Gli «etichettatori», ovvero i nuovi schiavi dell’intelligenza artificiale

L’opinione diffusa è che l’Intelligenza Artificiale possa fare tutto da sola: ad esempio, nel segmento delle self-driving car, catturare con dei sensori immagini ad altissima risoluzione del paesaggio circostante, e scegliere autonomamente quale direzione prendere, quando fermarsi, dove parcheggiare; una entità capace di accrescere – tra l’altro – le proprie conoscenze mano a mano che viene adoperata, arricchendo il proprio archivio personale di esperienze con soluzioni alternative per risolvere problemi.

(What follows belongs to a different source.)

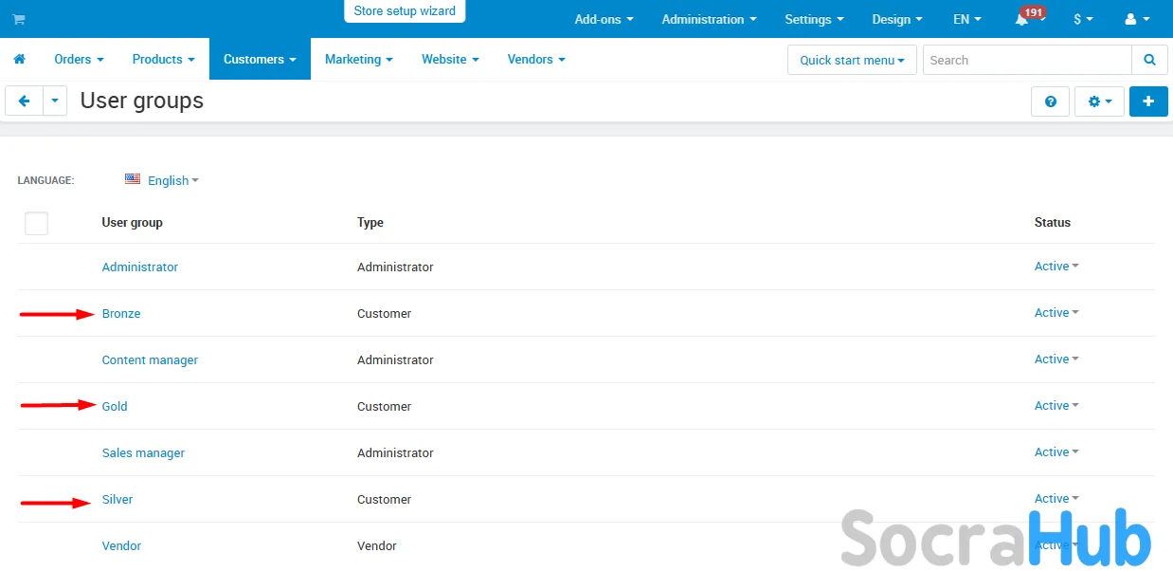Tick the select-all user groups checkbox
1173x571 pixels.
click(36, 223)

In realtà, ogni tipo di linguaggio è fondamentalmente ambiguo. Nel “dialogo” che una macchina instaura con il mondo in cui si muove, il condizionamento e il contesto sono molto forti, e i robot hanno bisogno di costanti feedback che li aiutano a capire meglio i segnali che ricevono, sotto forma di volti, rumori, espressioni del volto. Più si abbassa il tempo di risposta consentito tra segnale e reazione, più la comunicazione gestita dalle macchine diventa difficile. L’AI continua ad avere bisogno di un gran numero di persone in carne ed ossa che la informi su cosa sta guardando, e le insegni a distinguere un albero da un grattacielo, o un bambino da un adulto, per evitare errori grossolani o tragici. È qui che intervengono i cosiddetti “etichettatori”, e spesso fanno una vita così grama che, chi ha a cuore la loro sorte, li definisce i “nuovi mezzadri” della Silicon Valley.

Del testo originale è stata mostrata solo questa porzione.